Statement
My work explores self-knowledge through a multidisciplinary practice that brings together sculpture, painting, drawing, installation, and object-based work. I engage with these media as sites of intersection between image, matter, and memory, questioning the production, circulation, and consumption of images within a techno-contemporary context defined by saturation and ephemerality. I am particularly interested in how this constant flow weakens the experience of permanence and reshapes our relationship with memory.
The central axis of my research is the deconstruction of the layers of the self, understood through Freudian psychoanalysis as a structure composed of the conscious, the preconscious, and the unconscious. These notions are materially translated into processes of accumulation, veiling, fragmentation, and assemblage, in which the construction of the artwork functions as an archaeological operation that activates tensions between presence and absence.
I conceive memory as a dynamic accumulation of embodied experiences, in which the archive becomes an active material for the construction of new visual narratives.
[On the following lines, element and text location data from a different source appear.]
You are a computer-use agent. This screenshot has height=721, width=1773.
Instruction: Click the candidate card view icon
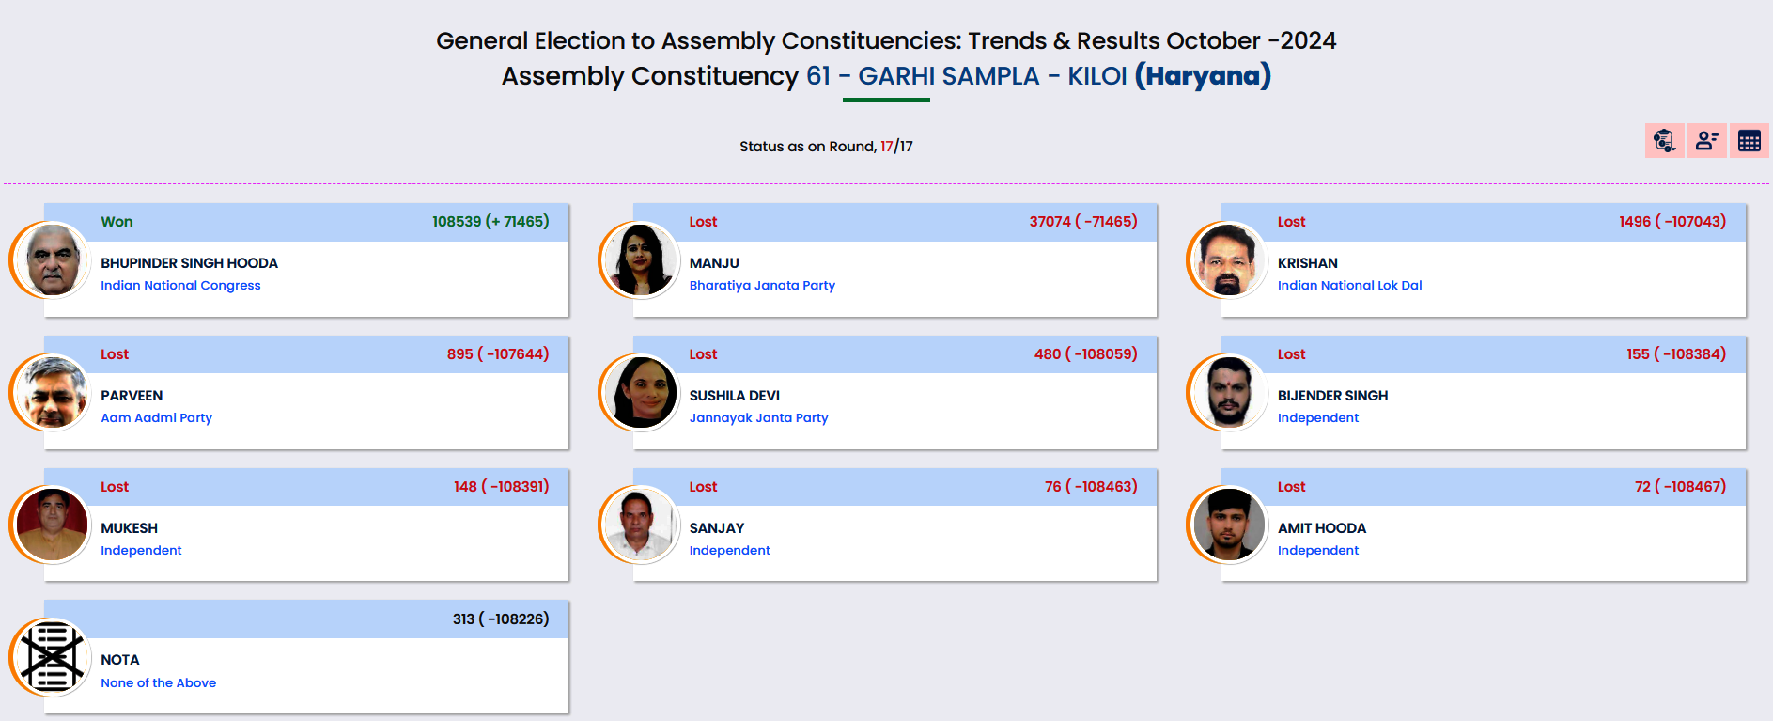coord(1706,141)
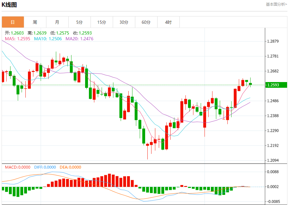Click the K线图 panel title
The height and width of the screenshot is (205, 289).
pos(9,5)
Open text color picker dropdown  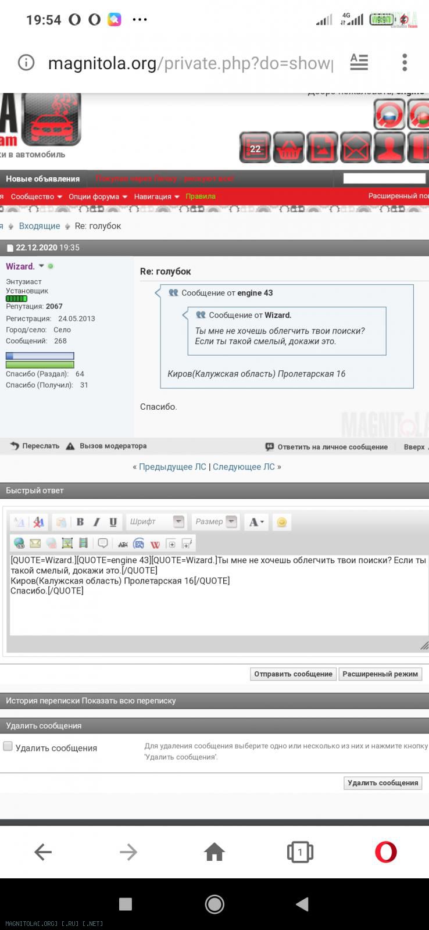256,522
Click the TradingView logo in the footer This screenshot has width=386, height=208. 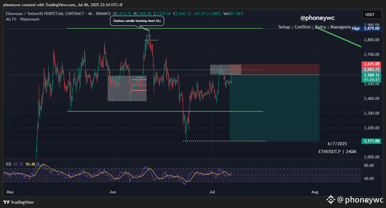19,202
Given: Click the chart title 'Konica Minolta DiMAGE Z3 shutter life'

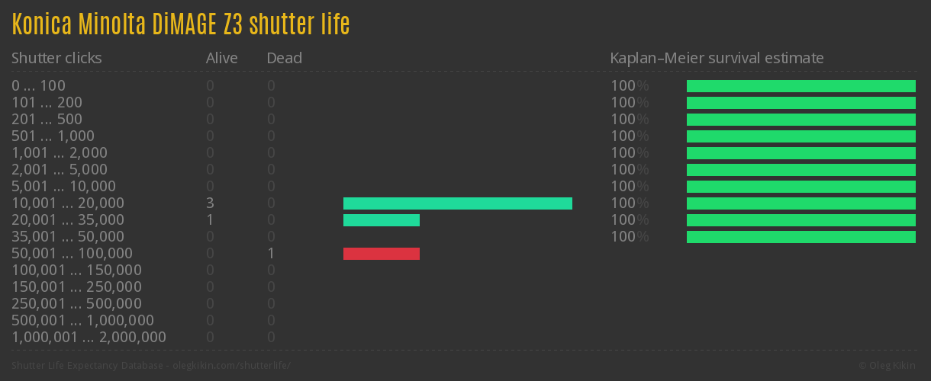Looking at the screenshot, I should tap(181, 25).
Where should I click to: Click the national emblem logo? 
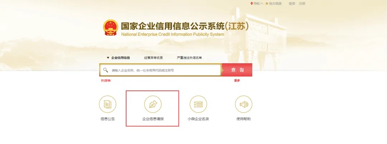pos(111,28)
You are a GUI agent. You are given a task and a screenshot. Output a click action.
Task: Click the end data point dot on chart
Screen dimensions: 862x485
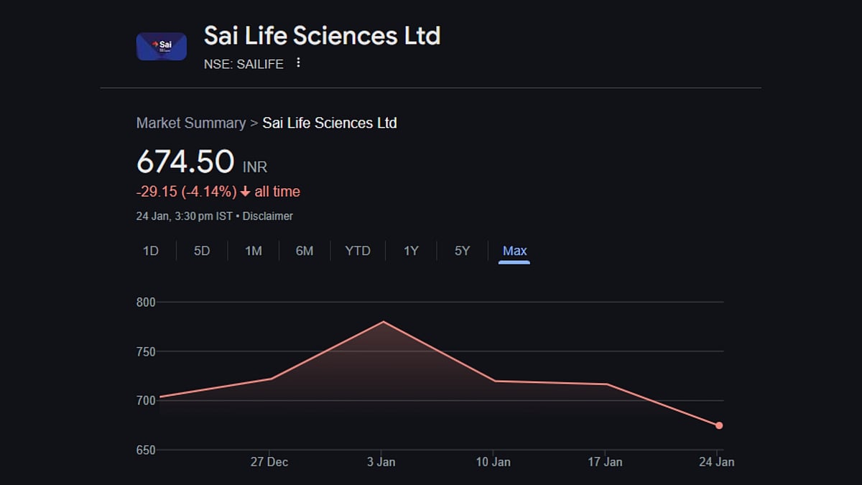tap(719, 425)
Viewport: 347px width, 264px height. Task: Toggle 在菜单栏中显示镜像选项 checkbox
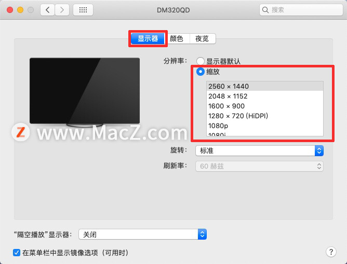tap(17, 253)
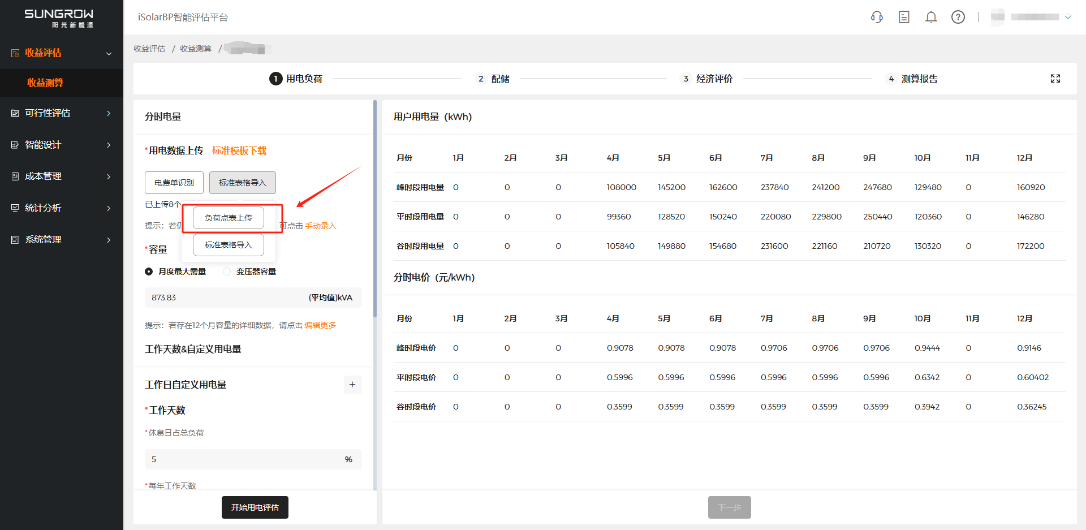This screenshot has width=1086, height=530.
Task: Select the 月度最大需量 radio button
Action: click(x=149, y=272)
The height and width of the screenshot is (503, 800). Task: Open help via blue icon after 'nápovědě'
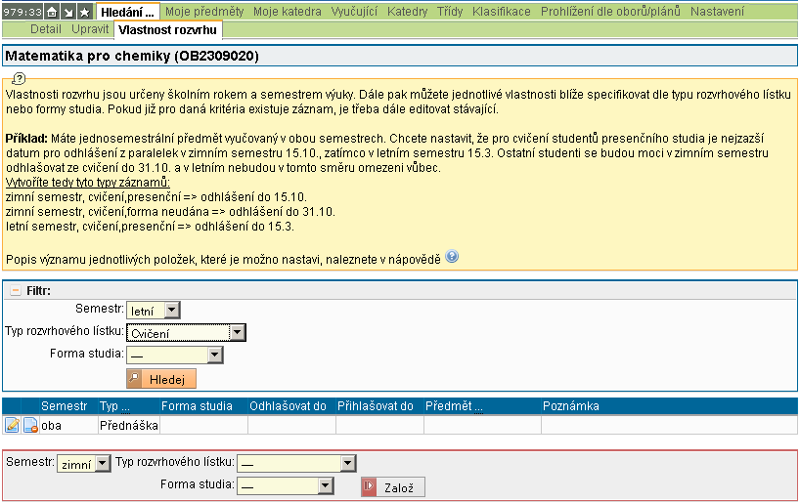coord(452,257)
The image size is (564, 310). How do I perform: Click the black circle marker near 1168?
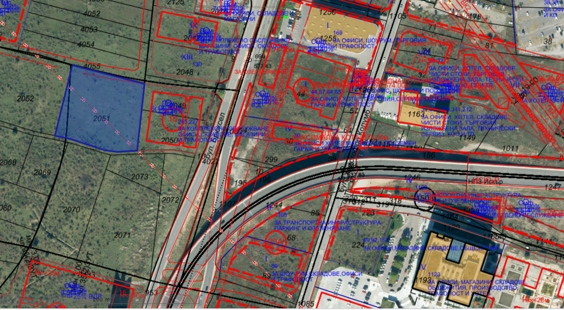[425, 200]
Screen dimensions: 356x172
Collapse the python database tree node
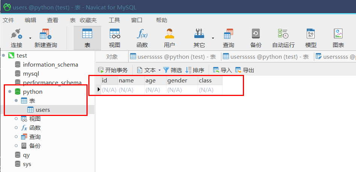pyautogui.click(x=10, y=92)
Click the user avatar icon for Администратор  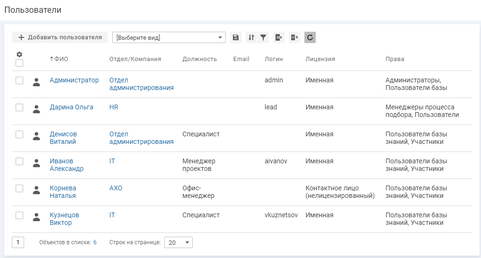click(36, 82)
A fundamental part of my process involves the revision of my intimate archive, composed of photographs, toys, furniture, and other everyday objects that I incorporate into the work as symbolic activation devices. These elements contain emotional and temporal traces that, when recontextualized, allow the hidden to be materialized and challenge the notion of the past as something fixed, while simultaneously proposing a form of resistance to disappearance and forgetting.
In parallel, my work investigates the thresholds between exposure and protection, generating spaces that oscillate between fragility and containment. Within this framework, the recurring motif of “the House” appears as a metaphor for memory: a site of refuge but also of psychic projection, where intimate experiences are condensed and connections with the intangible are established.
For me, remembering is not a simple return to the past, but an active act of reconstruction that allows experience to take root and be re-signified in the present.